Transportation

Muni Citizen Advisory Council to Supervisors: Separate Homelessness from Transportation in Proposed Sales Tax

The San Francisco Municipal Transportation Agency Citizens’ Advisory Council passed a motion urging the Board of Supervisors to split a charter amendment to fund homelessness and transportation into two measures.

The charter amendment, which the supervisors are preparing to put on the November ballot, would increase the sales tax by 0.75 cents and result in an estimated $100 million a year for transit issues and $50 million a year for a homeless housing fund until 2041.

Muni’s Amanda Hirsch’s gave the presentation that inspired the motion. It detailed the agency’s progress in reaching three recommendations that 46 transportation experts defined in 2013 as part of the Mayor’s Transportation Task Force 2030.

Hirsch’s presentation included the experts’ three recommendations for Muni: to address transportation needs strategically, pursue new local revenue sources and support efforts to attract more regional, state and federal funds.

The charter amendment falls under the second recommendation, finding an additional $10 billion in local funds by 2030.

Members of the council said combining the two would needlessly confuse voters. Hirsch said that politicians had made the decision.

“If I were a voter and I saw that on the ballot, my tendency would be to vote no,” Joan Downey said.

Several council members clarified that they weren’t passing the motion because they had an opinion on homelessness, just that they didn’t think the two problems should be put together.

Many council members said the numbers and goals in Hirsch’s presentation were too vague.

Stephen Cornell considered putting forward a motion to suggest requiring periodic reports about progress from Muni programs with the possibility of withholding funds if the programs weren’t meeting their standards.

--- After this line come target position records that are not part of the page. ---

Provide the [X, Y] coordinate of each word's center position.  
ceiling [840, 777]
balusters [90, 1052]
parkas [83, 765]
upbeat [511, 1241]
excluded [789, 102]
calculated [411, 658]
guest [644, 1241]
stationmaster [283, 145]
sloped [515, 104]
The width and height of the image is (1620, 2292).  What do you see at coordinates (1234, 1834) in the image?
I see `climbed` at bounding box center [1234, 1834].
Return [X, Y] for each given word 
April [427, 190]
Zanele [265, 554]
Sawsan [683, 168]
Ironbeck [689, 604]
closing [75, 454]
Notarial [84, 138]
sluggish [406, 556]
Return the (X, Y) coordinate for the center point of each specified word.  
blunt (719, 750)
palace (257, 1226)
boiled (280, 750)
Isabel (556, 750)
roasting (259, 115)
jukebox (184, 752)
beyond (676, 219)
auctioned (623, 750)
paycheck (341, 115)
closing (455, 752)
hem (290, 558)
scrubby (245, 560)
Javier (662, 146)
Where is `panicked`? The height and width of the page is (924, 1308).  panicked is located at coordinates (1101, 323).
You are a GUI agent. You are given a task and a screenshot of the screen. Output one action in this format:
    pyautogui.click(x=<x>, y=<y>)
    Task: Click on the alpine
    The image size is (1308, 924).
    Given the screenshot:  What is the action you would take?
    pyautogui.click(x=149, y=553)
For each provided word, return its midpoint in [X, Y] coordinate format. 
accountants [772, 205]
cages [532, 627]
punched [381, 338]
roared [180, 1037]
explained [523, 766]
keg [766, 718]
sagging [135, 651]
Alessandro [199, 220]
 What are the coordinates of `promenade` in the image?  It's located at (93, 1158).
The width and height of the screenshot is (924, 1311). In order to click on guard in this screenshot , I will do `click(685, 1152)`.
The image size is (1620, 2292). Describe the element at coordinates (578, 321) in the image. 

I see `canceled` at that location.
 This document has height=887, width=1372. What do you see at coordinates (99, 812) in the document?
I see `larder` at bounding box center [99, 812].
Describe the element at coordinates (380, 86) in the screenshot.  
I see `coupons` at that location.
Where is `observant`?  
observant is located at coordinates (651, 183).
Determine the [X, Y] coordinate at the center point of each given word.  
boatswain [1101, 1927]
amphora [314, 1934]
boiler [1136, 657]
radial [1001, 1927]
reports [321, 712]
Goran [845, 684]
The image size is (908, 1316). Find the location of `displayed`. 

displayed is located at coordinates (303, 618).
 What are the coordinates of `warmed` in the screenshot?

Cornell mentioned the lack of reduction in traffic fatalities under Vision Zero and Muni’s falling per capita ridership, a measure of the reach of the transit system that has been falling an average of 14 percent per year, according to Metropolitan Transportation Commission data.

Cornell did not put forward the motion because he wanted more time to craft the language.

Operations and Customer Services Committee Motion

The council passed a motion urging Muni to complete plans for an extension of the F-line through an unused tunnel to Fort Mason.

The motion is the latest in a small movement to reinstate a tunnel that was closed 1976 to improve access to the Fort Mason area, which is currently only served by the 43 bus line.

Muni officials say it will be hard to find the estimated $50 million needed for the project because of competition with other transit projects in the City.

The council’s motion asked for Muni to consider the extension on the grounds of possible increased ridership from new restaurants and events in the Fort Mason area.

The possibility of federal funding is another reason that the council wants Muni to complete the plans.

“Since a portion of this project is on Federal land, there’s the opportunity to ask the Federal government and our friends in Washington, particularly Dianne Feinstein [for funding],” Mark Ballew said.

Meeting Recap

  • The council unanimously re-elected Chair Dan Weaver and delayed a vote for vice-chair seat until Sept. 1.
  • The council passed a motion to suggest splitting a bond measure in two after a presentation about the Mayor’s Transportation Task Force 2030 and a bond measure under consideration by the Board of Supervisors.
  • Kristen Mazur presented an overview of Muni’s paratransit programs.
  • The council passed a motion brought by the Operations and Customer Services Committee to encourage Muni to create plans to extend the F-line to Fort Mason.
  • Frank Zepeda presented a report about the latest meeting of the Engineering, Maintenance and Safety Committee.